Speaking of quests, this is another area in which Witcher 3 excels, offering players lengthy, multi-faceted objectives, some of which take hours, if not days, to complete. Unlike most RPGs, which pad their length with a thankless procession of menial collect-em-ups, a lot of the optional side-content in The Witcher 3 is well worth exploring, offering some of the most memorable quest-lines in the game. Admittedly, your objectives usually boil down to going somewhere and either collecting or killing something, but each quest is enlivened by some impeccable writing, and the game's designers do a good job of mixing things up. Some quests will ask you to rely on your witcher senses, sifting through the environment for clues, while others will test your prowess in combat or send you beneath the waves for a little aquatic exploration.
Mechanically speaking, none of these activities feel as polished as they could be, with combat in particular feeling peculiarly stilted and unsatisfying. It's a definite improvement over the swordplay in the second game, but player movement is altogether too stiff and there's no real weight or impact behind Geralt's swings. This makes it feel like you're whacking at piñatas rather than living enemies. Thankfully, the enemies do put up a bit of a fight, and the focus on positioning, dodging, and careful tactics does occasionally make for some tense, exciting encounters. Sadly these encounters become less thrilling as the game wears on as it’s far too easy to become over-levelled, especially if you tackle plenty of side-quests.

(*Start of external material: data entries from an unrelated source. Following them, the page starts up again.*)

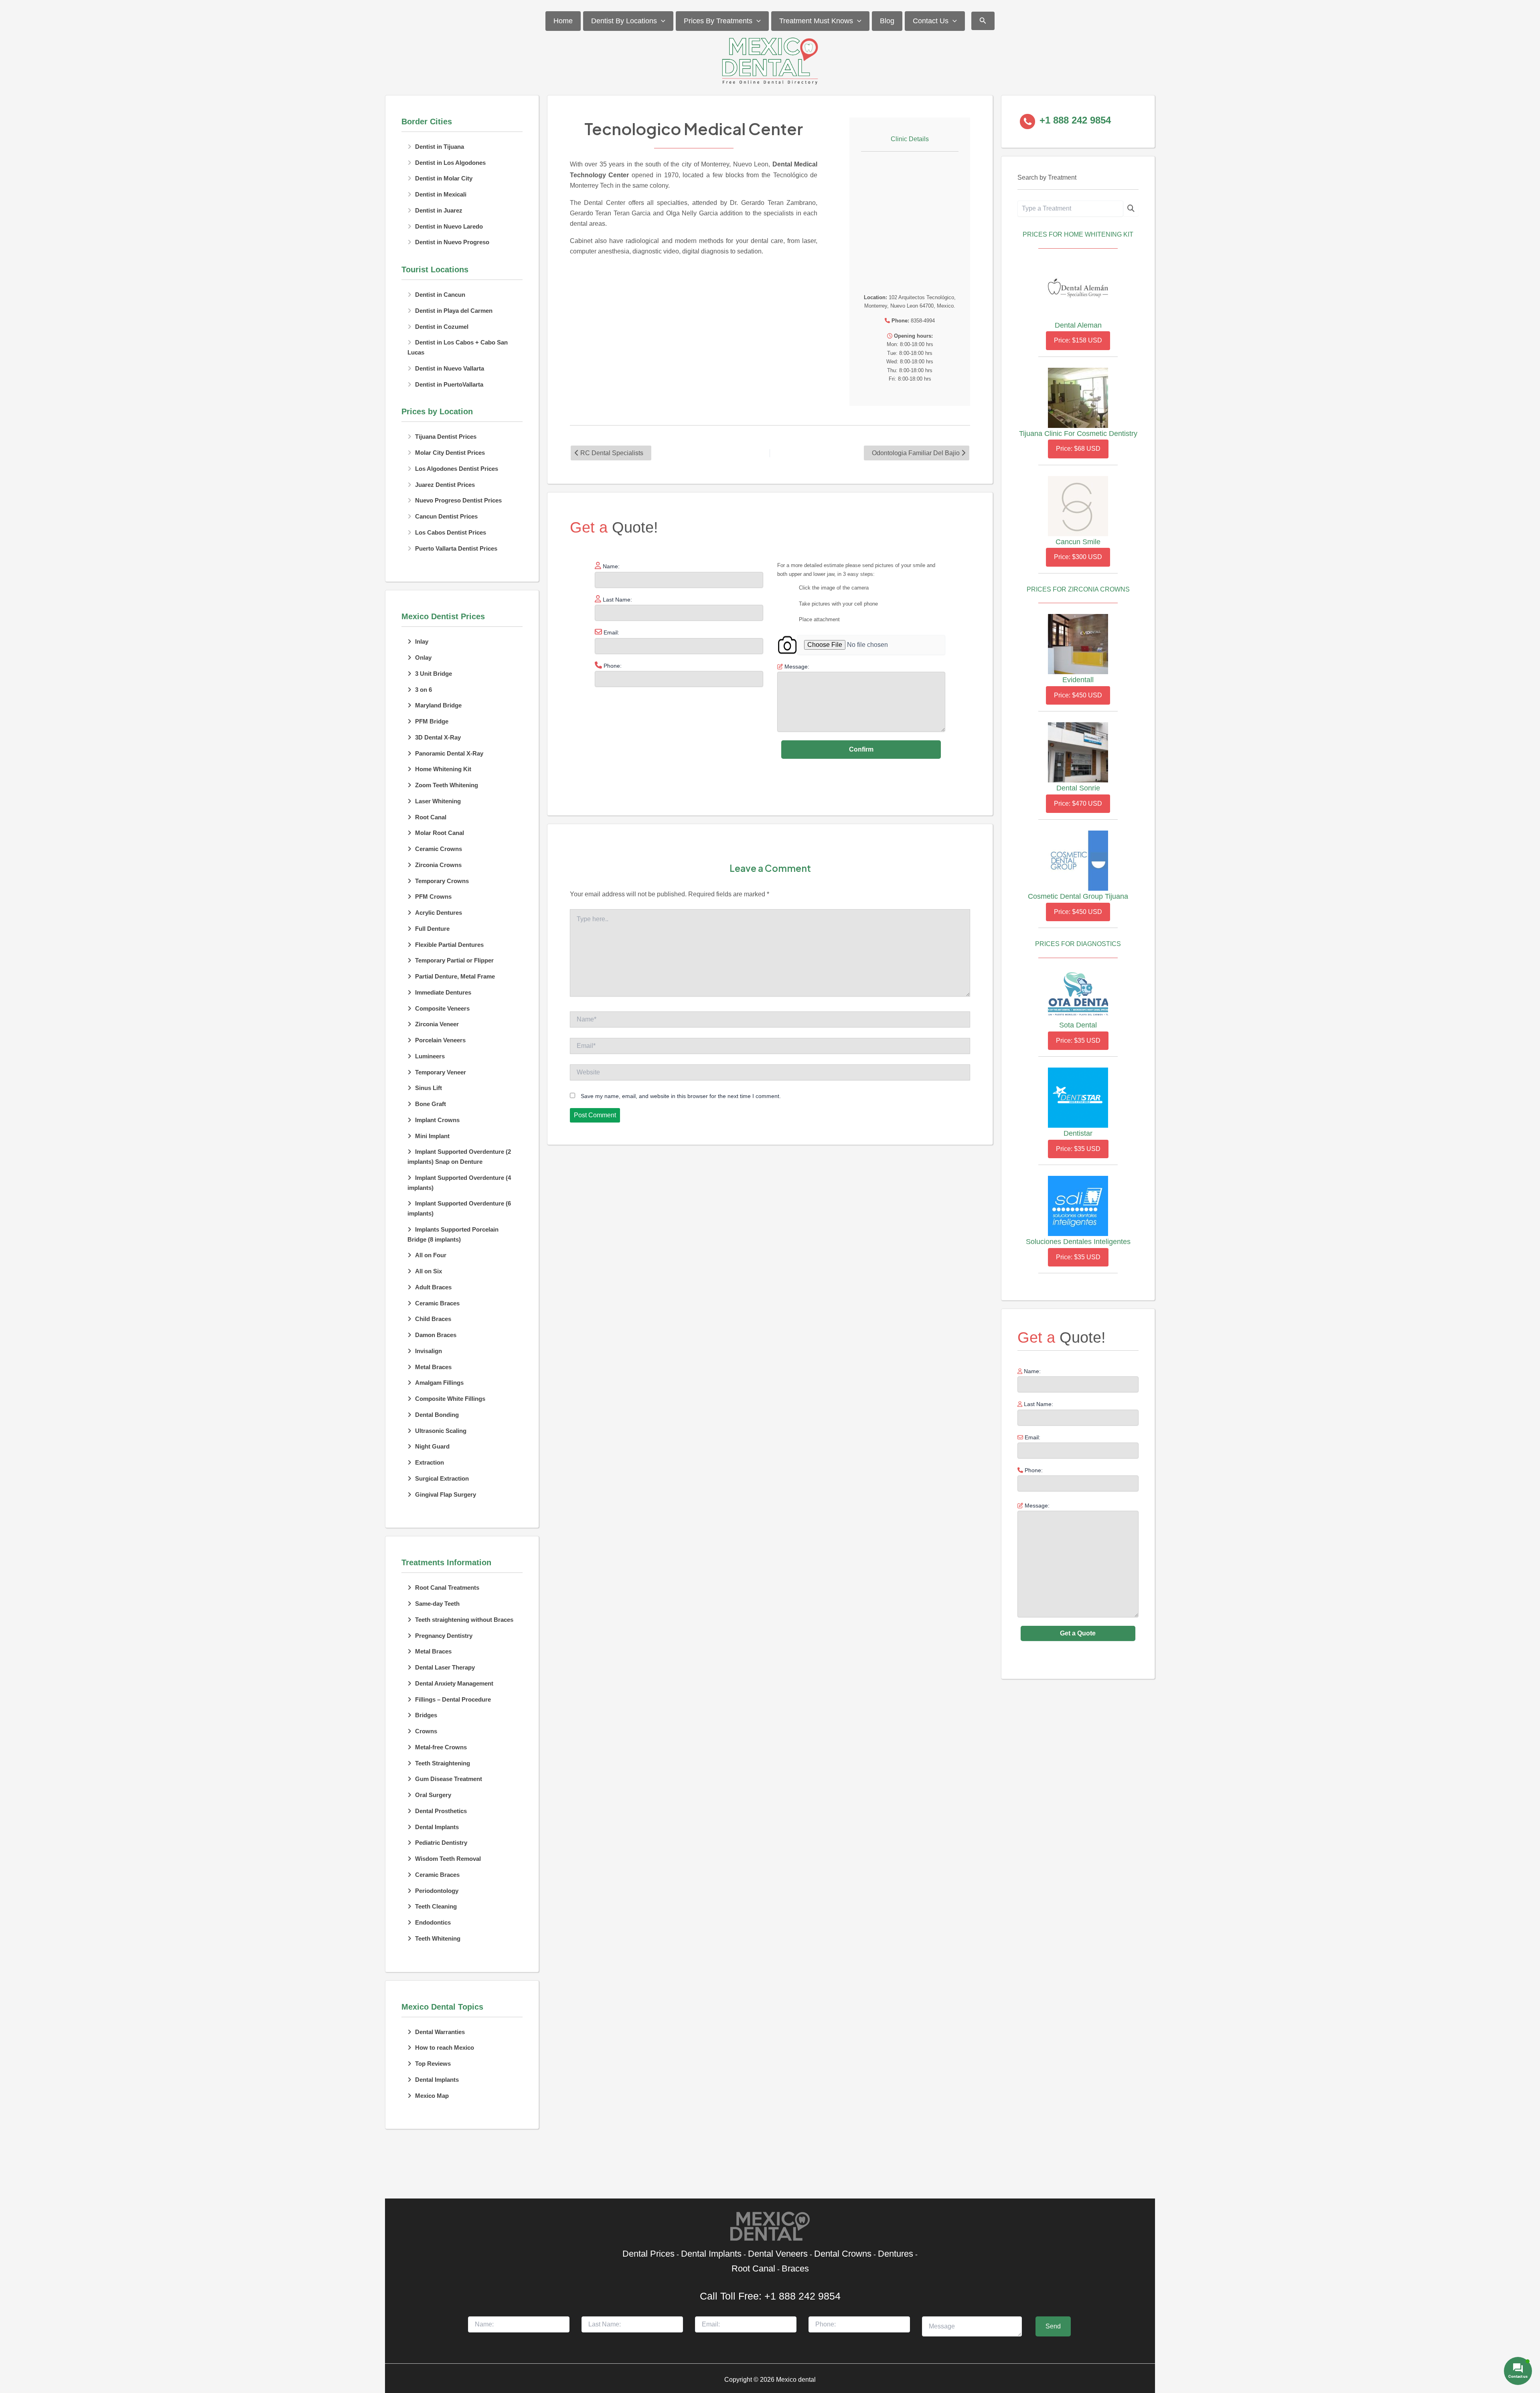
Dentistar (1078, 1133)
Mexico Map (432, 2095)
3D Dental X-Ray (438, 737)
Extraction (429, 1462)
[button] (661, 21)
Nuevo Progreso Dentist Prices (458, 500)
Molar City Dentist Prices (450, 452)
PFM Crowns (433, 896)
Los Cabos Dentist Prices (450, 532)
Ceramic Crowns (438, 848)
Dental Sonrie (1078, 788)
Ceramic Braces (437, 1303)
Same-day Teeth (437, 1603)
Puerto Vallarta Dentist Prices (456, 548)
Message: (1036, 1505)
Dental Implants (437, 1827)
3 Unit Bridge (433, 673)
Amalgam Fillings (439, 1382)
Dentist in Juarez (438, 210)
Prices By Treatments (718, 21)
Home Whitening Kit (443, 769)
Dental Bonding (437, 1414)
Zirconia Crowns (438, 864)
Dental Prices (648, 2254)
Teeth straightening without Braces (464, 1619)
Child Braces (433, 1318)
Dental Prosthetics (441, 1810)
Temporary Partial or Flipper (454, 960)
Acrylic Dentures (438, 912)
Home (563, 21)
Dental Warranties (440, 2031)
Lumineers (430, 1056)
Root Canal (430, 817)
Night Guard (432, 1446)
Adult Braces (433, 1287)
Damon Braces (435, 1334)
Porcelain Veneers (440, 1040)
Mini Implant (432, 1136)
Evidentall (1078, 680)
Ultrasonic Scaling (440, 1430)
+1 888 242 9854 (802, 2296)
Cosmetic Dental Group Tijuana (1078, 896)
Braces (795, 2268)
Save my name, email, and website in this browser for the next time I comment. (681, 1096)
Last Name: (1037, 1404)
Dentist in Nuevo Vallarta (449, 368)
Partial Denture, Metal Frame (455, 976)
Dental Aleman (1078, 325)
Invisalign (428, 1350)
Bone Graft (430, 1103)
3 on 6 (423, 689)
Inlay (421, 641)
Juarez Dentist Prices (445, 484)
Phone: (1033, 1470)
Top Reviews (433, 2063)
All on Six (428, 1271)
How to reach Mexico (444, 2047)
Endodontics (433, 1922)
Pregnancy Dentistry (443, 1635)
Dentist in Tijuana (439, 146)
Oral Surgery (433, 1794)
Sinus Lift (428, 1087)
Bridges (426, 1715)
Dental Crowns (842, 2254)
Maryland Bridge (438, 705)
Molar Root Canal (439, 832)
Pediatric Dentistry (441, 1842)
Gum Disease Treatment (448, 1778)
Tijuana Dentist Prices (445, 436)
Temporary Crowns (442, 880)
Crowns (426, 1731)
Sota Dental (1078, 1025)
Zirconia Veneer (437, 1024)
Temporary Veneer (440, 1072)
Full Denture (432, 928)
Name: (1031, 1371)
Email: (1031, 1437)
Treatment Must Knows (816, 21)
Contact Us (930, 21)
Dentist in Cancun (440, 294)
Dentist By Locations (624, 21)
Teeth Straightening (442, 1763)
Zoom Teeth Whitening (446, 785)
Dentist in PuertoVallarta (449, 384)
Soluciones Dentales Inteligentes (1078, 1242)
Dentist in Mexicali (440, 194)
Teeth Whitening (437, 1938)
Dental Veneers (778, 2254)
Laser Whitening (438, 801)
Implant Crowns (437, 1119)
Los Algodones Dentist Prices (456, 468)
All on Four (430, 1255)
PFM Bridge (431, 721)
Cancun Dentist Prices (446, 516)
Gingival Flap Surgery (445, 1494)
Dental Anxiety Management (454, 1683)
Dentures (895, 2254)
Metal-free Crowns (441, 1747)
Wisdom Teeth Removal (448, 1858)
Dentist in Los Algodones (450, 162)
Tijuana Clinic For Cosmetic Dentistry (1078, 434)
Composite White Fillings (450, 1398)
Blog (887, 21)
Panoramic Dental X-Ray (449, 753)
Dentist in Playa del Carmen (453, 310)
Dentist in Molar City (443, 178)
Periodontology (436, 1890)
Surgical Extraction (442, 1478)
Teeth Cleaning (436, 1906)
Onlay (423, 657)
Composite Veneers (442, 1008)
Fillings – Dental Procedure (453, 1699)
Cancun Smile (1078, 542)
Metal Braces (433, 1367)
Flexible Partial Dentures (449, 944)
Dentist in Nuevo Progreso (452, 242)
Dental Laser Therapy (445, 1667)
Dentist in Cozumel (441, 326)
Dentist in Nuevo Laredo (449, 226)
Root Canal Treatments (447, 1587)
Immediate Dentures (443, 992)
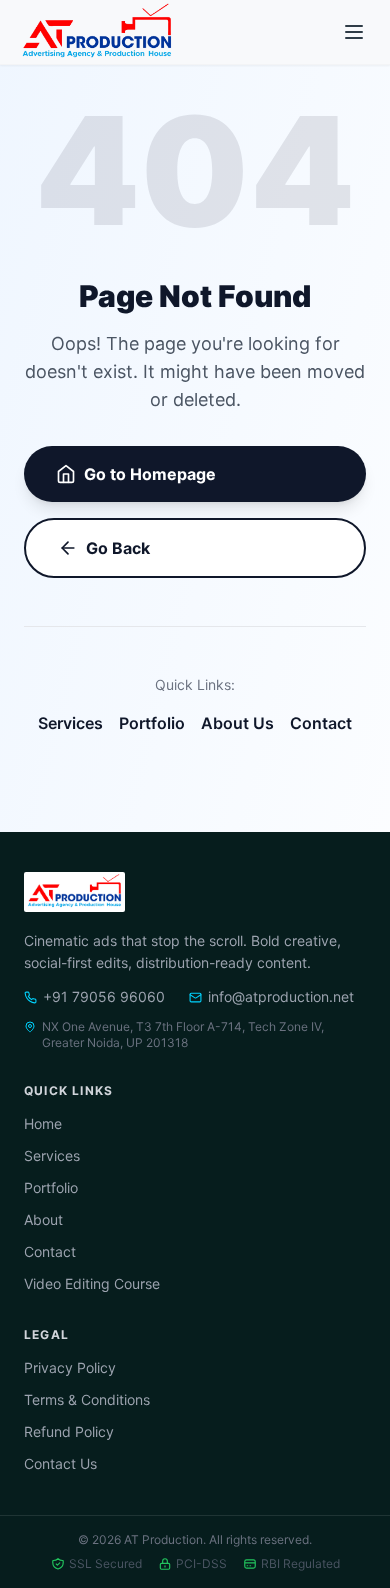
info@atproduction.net (281, 996)
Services (70, 723)
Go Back (118, 548)
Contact (321, 723)
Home (43, 1123)
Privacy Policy (70, 1367)
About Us (237, 723)
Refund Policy (69, 1431)
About (43, 1219)
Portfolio (152, 723)
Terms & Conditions (87, 1399)
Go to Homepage (150, 474)
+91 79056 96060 (104, 996)
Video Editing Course (92, 1283)
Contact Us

This lack of polish creeps into other areas, too. Take your trusty steed Roach, for instance. You can call him up at any point with a click of a button, but his wonky path-finding usually sends him careening off in the opposite direction or trapped behind a fence or shrub. Then there’s the candles, the bloody candles! For some unfathomable reason someone at CD Projekt Red decided it would be a good idea to litter almost every surface in the game with these waxy irritants. I lost count of the amount of times I was trying to loot a chest or hit a switch, only to keep flicking an awkwardly placed candle on and off. I hear this has been patched (at least in the PC version) but it caused me innumerable headaches during my initial play-through.
For any other game these would be major issues, but when weighed against the huge, meticulously-curated amount of content The Witcher 3 serves up, they almost pale into insignificance. The individual parts may not be all that special, but taken as a whole, you’d be hard pressed to find another current-gen RPG on The Witcher 3’s level. Next time round, I hope the devs spend as much time fine-tuning their actual gameplay mechanics as they do their world-building and quest design, but despite the occasional stumble, this is one virtual odyssey I wouldn't hesitate to recommend.